---------- DATA SUPPLIED ----------

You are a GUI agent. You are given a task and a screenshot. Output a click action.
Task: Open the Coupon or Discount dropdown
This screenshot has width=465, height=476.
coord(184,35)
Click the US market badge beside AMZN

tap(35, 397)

----------

▶ TASK REQUIREMENTS: Each entry above needs to be duplicated verbatim.

▶ RESPONSE AREA:
You are a GUI agent. You are given a task and a screenshot. Output a click action.
Task: Open the Coupon or Discount dropdown
This screenshot has width=465, height=476.
coord(184,35)
Click the US market badge beside AMZN

tap(35, 397)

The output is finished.